• SET EXERCISE
Copy each line of the records below word for word, omitting the pictures.

• DATASET RECORDS
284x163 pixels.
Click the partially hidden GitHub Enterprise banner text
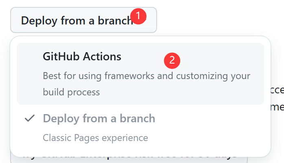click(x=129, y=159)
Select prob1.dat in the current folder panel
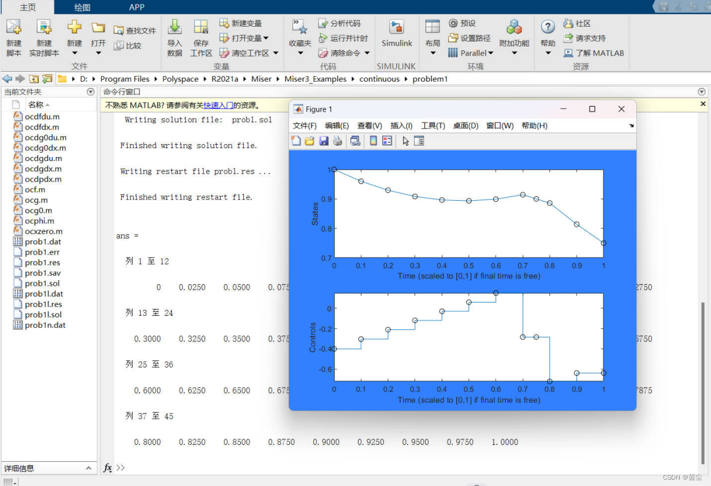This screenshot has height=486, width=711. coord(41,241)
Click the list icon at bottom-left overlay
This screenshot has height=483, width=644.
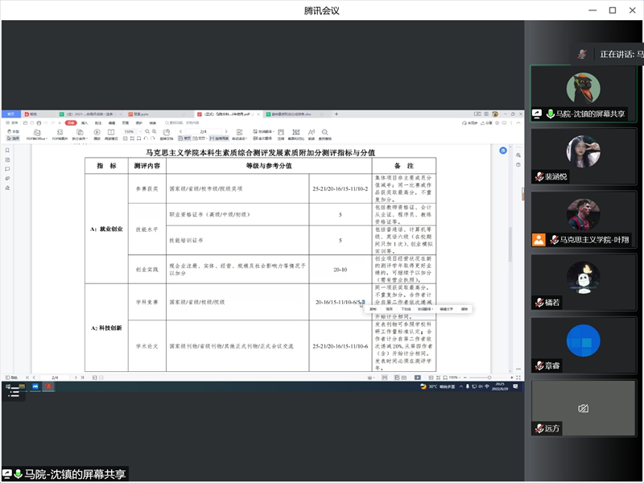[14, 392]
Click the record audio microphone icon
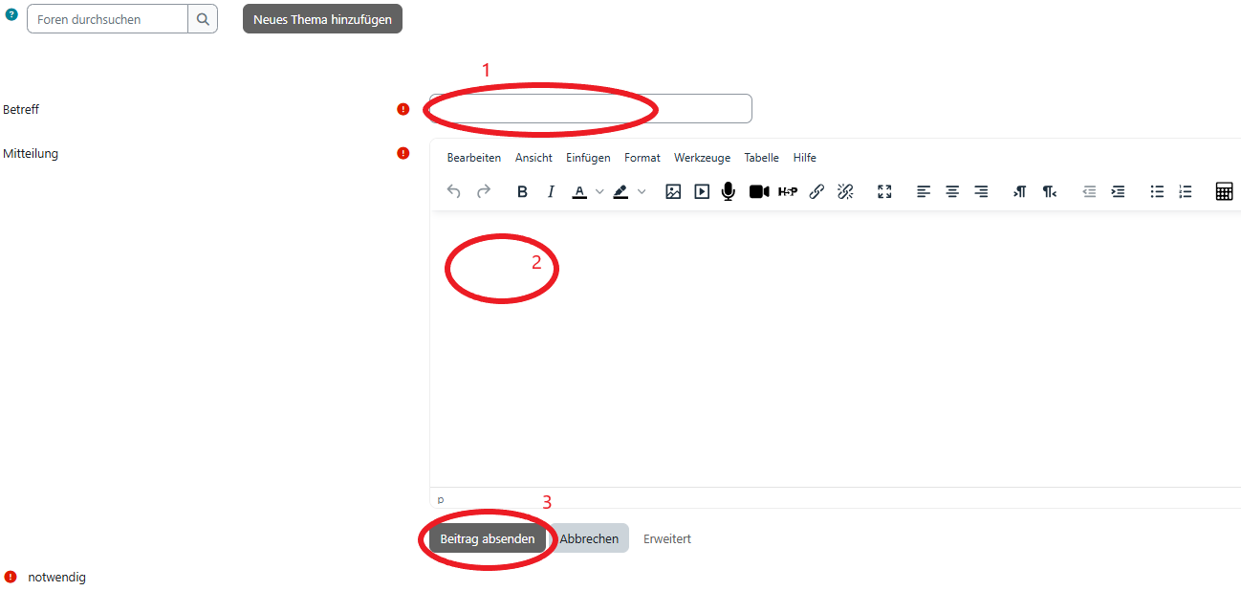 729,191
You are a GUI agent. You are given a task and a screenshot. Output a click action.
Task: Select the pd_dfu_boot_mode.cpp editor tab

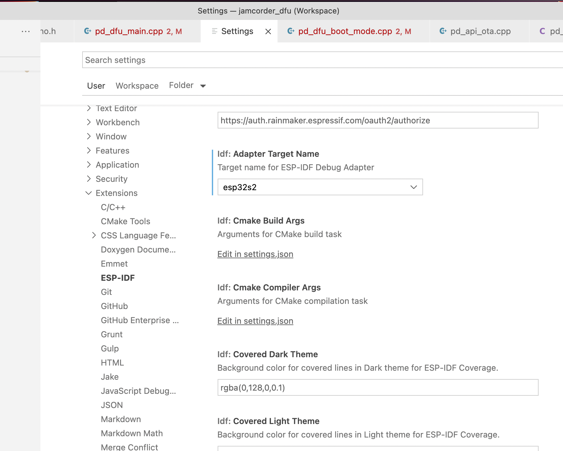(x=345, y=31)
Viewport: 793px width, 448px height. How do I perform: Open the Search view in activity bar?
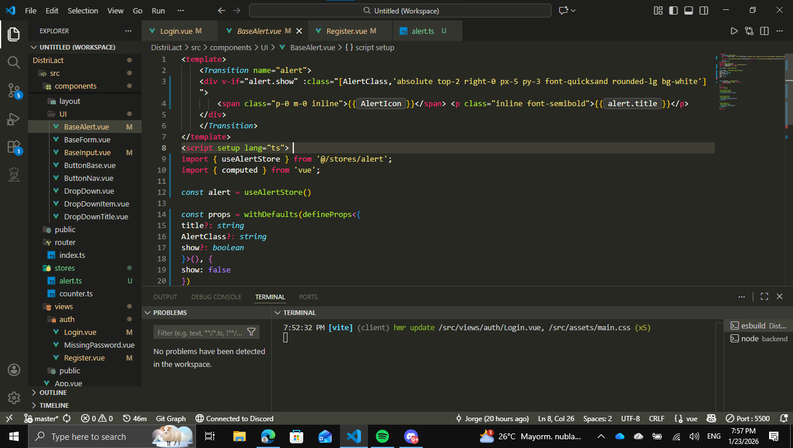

• REPLY TO THE TASK
284x163 pixels.
Click the partially hidden GitHub Enterprise banner text
click(x=129, y=159)
Select prob1.dat in the current folder panel
This screenshot has height=486, width=711. coord(41,241)
Click the list icon at bottom-left overlay
This screenshot has height=483, width=644.
[14, 392]
Click the record audio microphone icon
 729,191
You are a GUI agent. You are given a task and a screenshot. Output a click action.
Task: Select the pd_dfu_boot_mode.cpp editor tab

(x=345, y=31)
Viewport: 793px width, 448px height. How do I perform: Open the Search view in activity bar?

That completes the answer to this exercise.